- **Directions**: All of the data below should be output exactly as given.

*** Opening Material provided ***

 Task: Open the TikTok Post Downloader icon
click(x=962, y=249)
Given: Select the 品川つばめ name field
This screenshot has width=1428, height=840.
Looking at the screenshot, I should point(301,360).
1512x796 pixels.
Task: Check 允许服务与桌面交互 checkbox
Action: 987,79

*** Closing Material provided ***

- **Expected output**:
 Task: Open the TikTok Post Downloader icon
click(x=962, y=249)
Given: Select the 品川つばめ name field
This screenshot has width=1428, height=840.
Looking at the screenshot, I should point(301,360).
1512x796 pixels.
Task: Check 允许服务与桌面交互 checkbox
Action: 987,79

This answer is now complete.